Drinks in the Street

On some evenings Jacqueline Kelm (The Joy of Appreciative Living) sits in her driveway with a drink, and greets passersby.  Niece Lorrie has chilli with her cul-de-sac neighbours every Hallowe’en night.  We have sudden street parties.  The last one was because our daughter Joy presented us with an anniversary bottle of sparkling pink fizz.  The “party” was so ridiculously unplanned that everyone (if not holidaying in Mexico) showed up.  That included Paul and Jan who had just moved in 2 days earlier.

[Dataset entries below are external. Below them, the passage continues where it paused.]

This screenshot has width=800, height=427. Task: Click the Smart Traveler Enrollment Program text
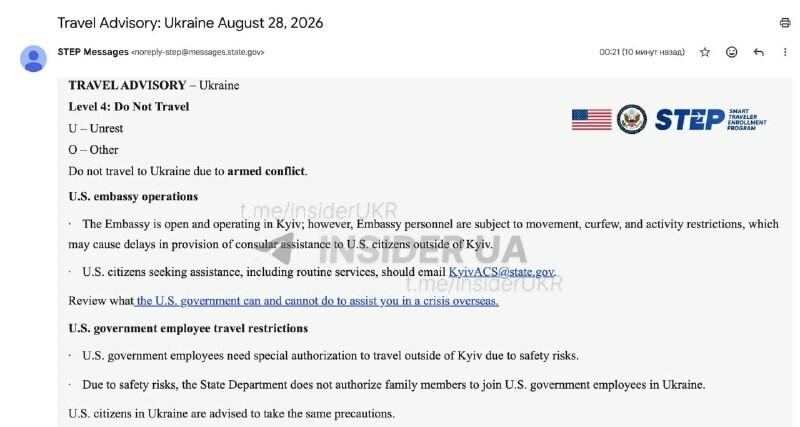747,119
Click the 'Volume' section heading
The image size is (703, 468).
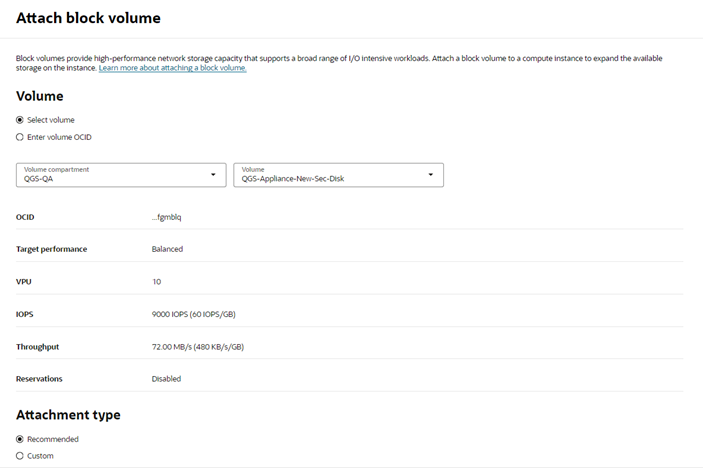click(40, 96)
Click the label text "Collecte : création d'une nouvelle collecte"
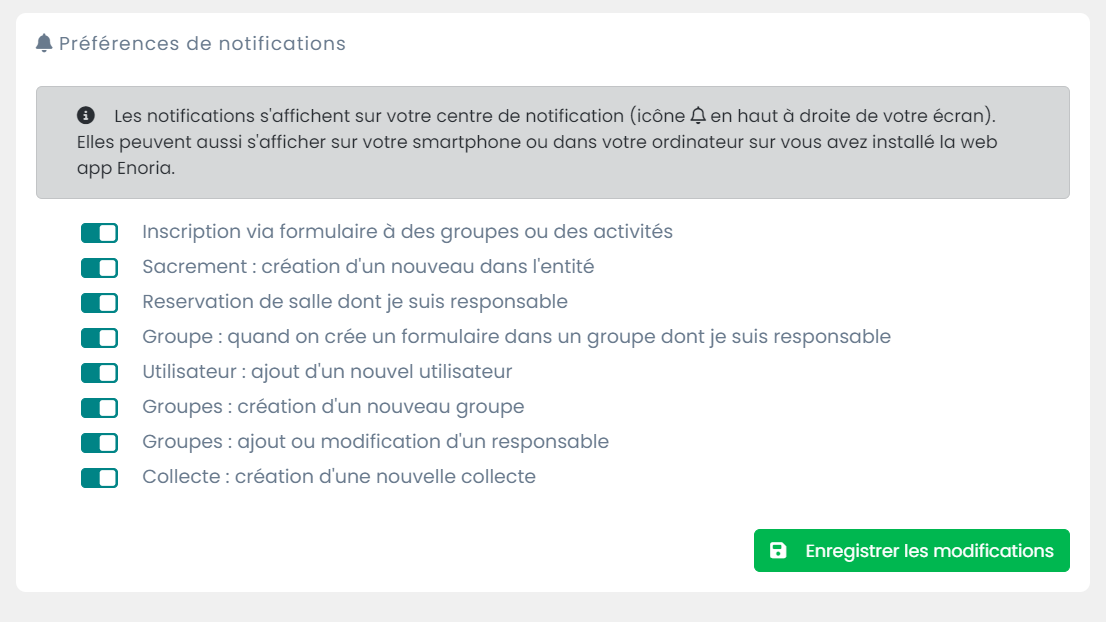The width and height of the screenshot is (1106, 622). point(339,477)
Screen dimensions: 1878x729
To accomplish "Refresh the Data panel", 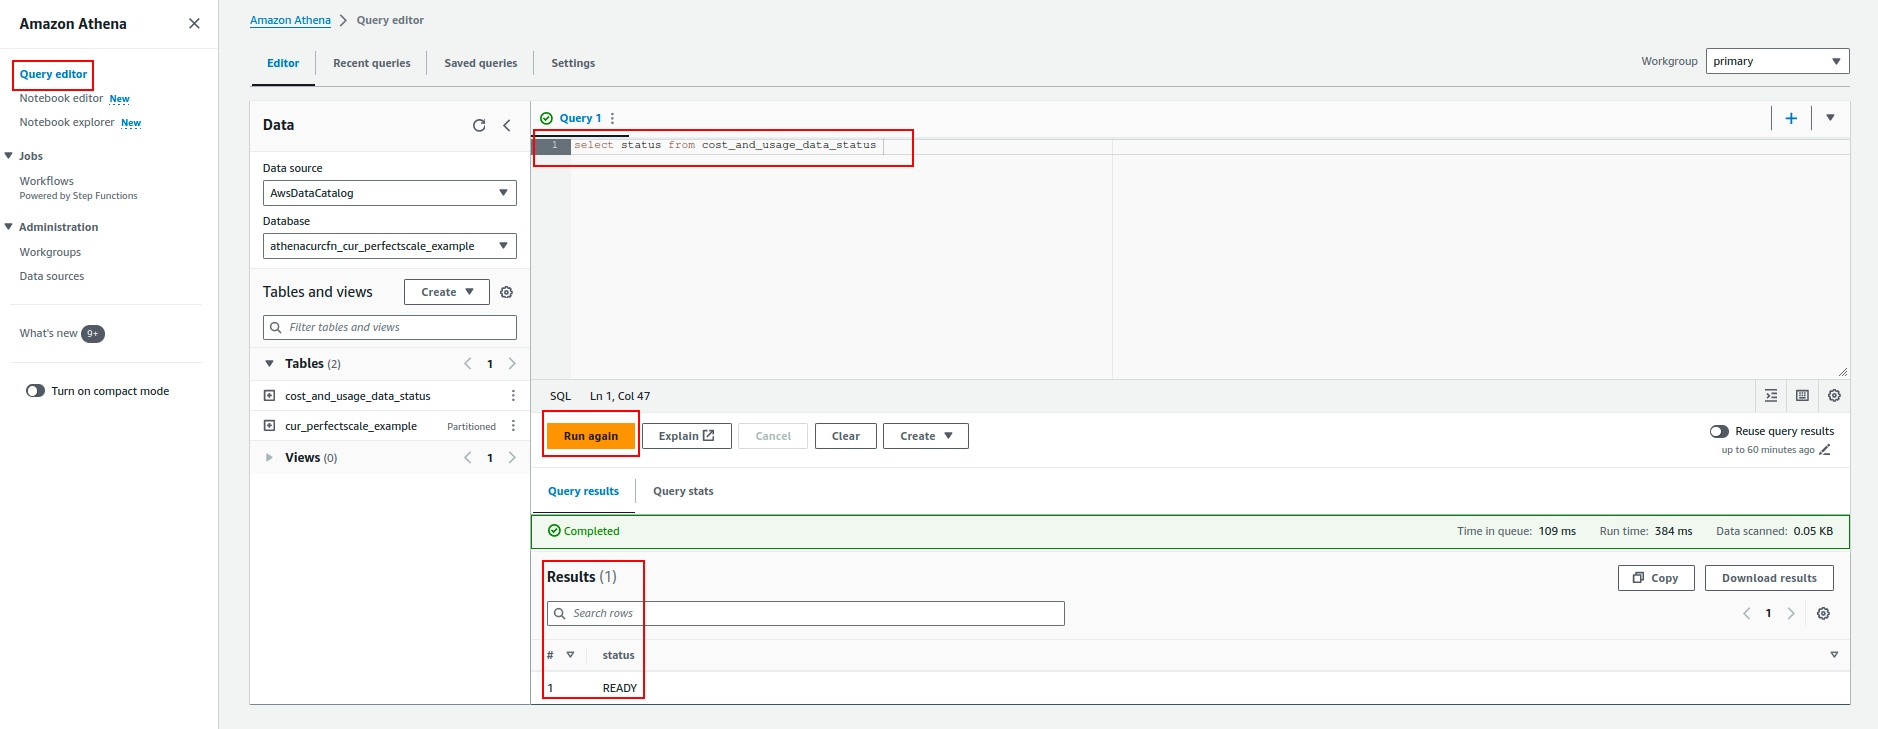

It’s surprisingly easy to not-plan an impromptu party.  You put a tablecloth on a table in the street, plant your bott of fizzy to hold it down, plus a few beers discovered at the back of your garage, sit and wait.  People, chairs, drinks and crunchies soon appear. The talk and laughter and playing children drift on through the summer evening until darkness falls, and candles are lit around 10.30.  Then we remember that tomorrow is Monday and it’s time to go home.  Sheer, utter, simple, wonderful bliss.

cheese straws

Cheese Straws to nibble on with drinks

I blush to confess it was some time after my marriage to an Englishman that I discovered that Cheddar was actually a place, not just a cheese.  Then it dawned on me that all the other English cheeses were place names, too.  Sometimes a brain is very slow to click.

For this recipe choose a good strong cheese whose taste will survive the oven’s blast.

Take a 500 gm  block [17 ounces] of  commercial puff pastry and roll it out into about  1/2 cm (a quarter inch) thick.  Sprinkle a hefty layer of grated cheese in the middle third of it.  Fold over the right hand flap, and sprinkle another hefty amount.  Fold over the left hand flap, turn the dough so that the folds are at top and bottom. Roll out into a strip again, and repeat process. Use lots of cheese – 500 (1 lb) gms, if you can.

When you can’t fit any more cheese in, roll out the pastry again.  Brush with beaten egg.  Cut in strips with a pizza cutter.  You may find that the passionate little suckers curl lovingly around the cutter wheel, but break up that romance, and lay them out in roasting pans lined with baking paper, about ½ inch apart.  Bake in a moderately hot oven (like 375 degrees) 15 to 20 minutes, depending how thin they are.  Serve warm.  Always. Yield: 3 roasting pans [or cookie sheets] worth.


  • Add snipped chives with the grated cheese.
  • Sprinkle sesame seeds or poppy seeds on the egg-coated pastry before cutting.
  • Spread the teensiest bit of wholegrain mustard on the pastry before sprinkling on the cheese.
  • Add thin strips of parma ham to the flaps before adding the cheese.


1 comment

  1. So lovely! I want you to post a blog about your toasted cheese and onion canapés too. Long may the street party thrive!